Turn the lines below into a numbered list, dropping any blank lines.

>> BEGIN SUPPLIED RECORDS

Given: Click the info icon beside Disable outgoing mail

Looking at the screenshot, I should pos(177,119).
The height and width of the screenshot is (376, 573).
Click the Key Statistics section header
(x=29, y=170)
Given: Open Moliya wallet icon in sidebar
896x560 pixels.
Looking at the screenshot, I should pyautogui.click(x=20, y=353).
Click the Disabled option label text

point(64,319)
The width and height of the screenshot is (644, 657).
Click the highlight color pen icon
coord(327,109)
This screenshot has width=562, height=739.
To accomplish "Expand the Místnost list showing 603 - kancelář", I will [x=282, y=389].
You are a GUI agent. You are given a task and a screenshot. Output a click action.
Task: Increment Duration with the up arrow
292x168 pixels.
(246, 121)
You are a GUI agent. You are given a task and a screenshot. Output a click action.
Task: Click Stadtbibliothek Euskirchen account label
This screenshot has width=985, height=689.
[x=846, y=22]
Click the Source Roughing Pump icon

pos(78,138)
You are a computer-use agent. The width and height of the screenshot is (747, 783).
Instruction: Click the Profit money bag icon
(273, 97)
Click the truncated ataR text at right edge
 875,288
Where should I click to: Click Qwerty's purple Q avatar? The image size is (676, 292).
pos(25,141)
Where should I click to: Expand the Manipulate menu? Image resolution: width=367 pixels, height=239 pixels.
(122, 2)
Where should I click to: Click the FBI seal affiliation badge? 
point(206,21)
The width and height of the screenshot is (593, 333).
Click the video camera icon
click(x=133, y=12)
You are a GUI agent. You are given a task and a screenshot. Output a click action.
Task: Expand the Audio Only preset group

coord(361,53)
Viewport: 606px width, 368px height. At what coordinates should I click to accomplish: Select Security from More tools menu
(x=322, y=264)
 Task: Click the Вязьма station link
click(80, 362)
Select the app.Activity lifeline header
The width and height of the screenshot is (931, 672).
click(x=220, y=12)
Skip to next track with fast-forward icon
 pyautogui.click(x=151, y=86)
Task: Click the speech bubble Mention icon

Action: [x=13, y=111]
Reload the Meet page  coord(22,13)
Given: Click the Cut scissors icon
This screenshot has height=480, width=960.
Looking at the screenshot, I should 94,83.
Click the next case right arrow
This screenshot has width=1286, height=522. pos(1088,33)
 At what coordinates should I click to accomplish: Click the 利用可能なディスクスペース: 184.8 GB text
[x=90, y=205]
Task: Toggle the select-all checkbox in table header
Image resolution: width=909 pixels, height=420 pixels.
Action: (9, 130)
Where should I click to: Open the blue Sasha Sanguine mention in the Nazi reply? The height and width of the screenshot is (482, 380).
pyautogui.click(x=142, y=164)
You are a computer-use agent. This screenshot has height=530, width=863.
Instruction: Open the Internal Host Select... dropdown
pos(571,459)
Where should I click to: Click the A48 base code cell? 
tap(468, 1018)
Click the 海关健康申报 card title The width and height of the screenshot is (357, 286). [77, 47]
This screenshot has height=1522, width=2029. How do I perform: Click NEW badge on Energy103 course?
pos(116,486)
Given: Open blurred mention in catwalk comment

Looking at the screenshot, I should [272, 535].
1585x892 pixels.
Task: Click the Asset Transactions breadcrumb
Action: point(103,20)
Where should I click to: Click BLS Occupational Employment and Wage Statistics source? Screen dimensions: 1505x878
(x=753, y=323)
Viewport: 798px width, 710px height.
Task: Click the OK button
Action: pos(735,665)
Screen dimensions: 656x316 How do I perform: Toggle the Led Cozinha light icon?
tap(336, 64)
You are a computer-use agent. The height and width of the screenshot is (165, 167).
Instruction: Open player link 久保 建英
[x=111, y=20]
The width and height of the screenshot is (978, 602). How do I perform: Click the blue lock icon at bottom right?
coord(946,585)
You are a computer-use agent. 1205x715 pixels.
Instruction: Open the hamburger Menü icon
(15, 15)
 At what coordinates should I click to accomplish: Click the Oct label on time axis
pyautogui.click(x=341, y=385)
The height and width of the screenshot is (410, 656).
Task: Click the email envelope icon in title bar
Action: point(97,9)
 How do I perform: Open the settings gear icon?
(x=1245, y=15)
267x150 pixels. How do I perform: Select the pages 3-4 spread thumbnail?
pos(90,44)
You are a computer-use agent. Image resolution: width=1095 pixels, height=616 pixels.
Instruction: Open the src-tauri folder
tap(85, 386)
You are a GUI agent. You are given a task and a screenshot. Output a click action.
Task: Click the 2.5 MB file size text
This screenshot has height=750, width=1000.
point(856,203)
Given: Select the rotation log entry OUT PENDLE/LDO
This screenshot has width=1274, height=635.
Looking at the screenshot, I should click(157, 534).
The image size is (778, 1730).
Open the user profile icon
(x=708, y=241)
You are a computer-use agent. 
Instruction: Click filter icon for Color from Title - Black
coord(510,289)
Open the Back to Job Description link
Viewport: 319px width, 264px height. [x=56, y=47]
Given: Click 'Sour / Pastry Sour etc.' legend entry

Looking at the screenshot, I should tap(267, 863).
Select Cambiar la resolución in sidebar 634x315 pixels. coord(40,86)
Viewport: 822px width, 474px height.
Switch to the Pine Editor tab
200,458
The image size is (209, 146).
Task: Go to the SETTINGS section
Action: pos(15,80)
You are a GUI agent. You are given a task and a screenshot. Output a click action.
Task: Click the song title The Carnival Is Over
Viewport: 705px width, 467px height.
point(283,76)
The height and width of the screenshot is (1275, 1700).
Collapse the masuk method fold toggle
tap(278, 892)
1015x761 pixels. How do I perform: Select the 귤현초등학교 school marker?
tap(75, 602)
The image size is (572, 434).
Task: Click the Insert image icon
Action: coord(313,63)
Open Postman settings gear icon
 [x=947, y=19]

>> END SUPPLIED RECORDS

**ANSWER TO THIS PROBLEM**
1. Given: Click the info icon beside Disable outgoing mail
2. Looking at the screenshot, I should pos(177,119).
3. The height and width of the screenshot is (376, 573).
4. Click the Key Statistics section header
5. (x=29, y=170)
6. Given: Open Moliya wallet icon in sidebar
7. 896x560 pixels.
8. Looking at the screenshot, I should pyautogui.click(x=20, y=353).
9. Click the Disabled option label text
10. point(64,319)
11. The width and height of the screenshot is (644, 657).
12. Click the highlight color pen icon
13. coord(327,109)
14. This screenshot has width=562, height=739.
15. To accomplish "Expand the Místnost list showing 603 - kancelář", I will [x=282, y=389].
16. You are a GUI agent. You are given a task and a screenshot. Output a click action.
17. Task: Increment Duration with the up arrow
18. 292x168 pixels.
19. (246, 121)
20. You are a GUI agent. You are given a task and a screenshot. Output a click action.
21. Task: Click Stadtbibliothek Euskirchen account label
22. This screenshot has width=985, height=689.
23. [x=846, y=22]
24. Click the Source Roughing Pump icon
25. pos(78,138)
26. You are a computer-use agent. The width and height of the screenshot is (747, 783).
27. Instruction: Click the Profit money bag icon
28. (273, 97)
29. Click the truncated ataR text at right edge
30.  875,288
31. Where should I click to: Click Qwerty's purple Q avatar? The image size is (676, 292).
32. pos(25,141)
33. Where should I click to: Expand the Manipulate menu? Image resolution: width=367 pixels, height=239 pixels.
34. (122, 2)
35. Where should I click to: Click the FBI seal affiliation badge? 
36. point(206,21)
37. The width and height of the screenshot is (593, 333).
38. Click the video camera icon
39. click(x=133, y=12)
40. You are a GUI agent. You are given a task and a screenshot. Output a click action.
41. Task: Expand the Audio Only preset group
42. coord(361,53)
43. Viewport: 606px width, 368px height. At what coordinates should I click to accomplish: Select Security from More tools menu
44. (x=322, y=264)
45.  Task: Click the Вязьма station link
46. click(80, 362)
47. Select the app.Activity lifeline header
48. The width and height of the screenshot is (931, 672).
49. click(x=220, y=12)
50. Skip to next track with fast-forward icon
51.  pyautogui.click(x=151, y=86)
52. Task: Click the speech bubble Mention icon
53. Action: [x=13, y=111]
54. Reload the Meet page  coord(22,13)
55. Given: Click the Cut scissors icon
56. This screenshot has height=480, width=960.
57. Looking at the screenshot, I should 94,83.
58. Click the next case right arrow
59. This screenshot has width=1286, height=522. pos(1088,33)
60.  At what coordinates should I click to accomplish: Click the 利用可能なディスクスペース: 184.8 GB text
61. [x=90, y=205]
62. Task: Toggle the select-all checkbox in table header
63. Image resolution: width=909 pixels, height=420 pixels.
64. Action: (9, 130)
65. Where should I click to: Open the blue Sasha Sanguine mention in the Nazi reply? The height and width of the screenshot is (482, 380).
66. pyautogui.click(x=142, y=164)
67. You are a computer-use agent. This screenshot has height=530, width=863.
68. Instruction: Open the Internal Host Select... dropdown
69. pos(571,459)
70. Where should I click to: Click the A48 base code cell? 
71. tap(468, 1018)
72. Click the 海关健康申报 card title The width and height of the screenshot is (357, 286). [77, 47]
73. This screenshot has height=1522, width=2029. How do I perform: Click NEW badge on Energy103 course?
74. pos(116,486)
75. Given: Open blurred mention in catwalk comment
76. Looking at the screenshot, I should [272, 535].
77. 1585x892 pixels.
78. Task: Click the Asset Transactions breadcrumb
79. Action: point(103,20)
80. Where should I click to: Click BLS Occupational Employment and Wage Statistics source? Screen dimensions: 1505x878
81. (x=753, y=323)
82. Viewport: 798px width, 710px height.
83. Task: Click the OK button
84. Action: pos(735,665)
85. Screen dimensions: 656x316 How do I perform: Toggle the Led Cozinha light icon?
86. tap(336, 64)
87. You are a computer-use agent. The height and width of the screenshot is (165, 167).
88. Instruction: Open player link 久保 建英
89. [x=111, y=20]
90. The width and height of the screenshot is (978, 602). How do I perform: Click the blue lock icon at bottom right?
91. coord(946,585)
92. You are a computer-use agent. 1205x715 pixels.
93. Instruction: Open the hamburger Menü icon
94. (15, 15)
95.  At what coordinates should I click to accomplish: Click the Oct label on time axis
96. pyautogui.click(x=341, y=385)
97. The height and width of the screenshot is (410, 656).
98. Task: Click the email envelope icon in title bar
99. Action: point(97,9)
100.  How do I perform: Open the settings gear icon?
101. (x=1245, y=15)
102. 267x150 pixels. How do I perform: Select the pages 3-4 spread thumbnail?
103. pos(90,44)
104. You are a computer-use agent. Image resolution: width=1095 pixels, height=616 pixels.
105. Instruction: Open the src-tauri folder
106. tap(85, 386)
107. You are a GUI agent. You are given a task and a screenshot. Output a click action.
108. Task: Click the 2.5 MB file size text
109. This screenshot has height=750, width=1000.
110. point(856,203)
111. Given: Select the rotation log entry OUT PENDLE/LDO
112. This screenshot has width=1274, height=635.
113. Looking at the screenshot, I should click(157, 534).
114. The image size is (778, 1730).
115. Open the user profile icon
116. (x=708, y=241)
117. You are a computer-use agent. 
118. Instruction: Click filter icon for Color from Title - Black
119. coord(510,289)
120. Open the Back to Job Description link
121. Viewport: 319px width, 264px height. [x=56, y=47]
122. Given: Click 'Sour / Pastry Sour etc.' legend entry
123. Looking at the screenshot, I should tap(267, 863).
124. Select Cambiar la resolución in sidebar 634x315 pixels. coord(40,86)
125. Viewport: 822px width, 474px height.
126. Switch to the Pine Editor tab
127. 200,458
128. The image size is (209, 146).
129. Task: Go to the SETTINGS section
130. Action: pos(15,80)
131. You are a GUI agent. You are given a task and a screenshot. Output a click action.
132. Task: Click the song title The Carnival Is Over
133. Viewport: 705px width, 467px height.
134. point(283,76)
135. The height and width of the screenshot is (1275, 1700).
136. Collapse the masuk method fold toggle
137. tap(278, 892)
138. 1015x761 pixels. How do I perform: Select the 귤현초등학교 school marker?
139. tap(75, 602)
140. The image size is (572, 434).
141. Task: Click the Insert image icon
142. Action: coord(313,63)
143. Open Postman settings gear icon
144.  [x=947, y=19]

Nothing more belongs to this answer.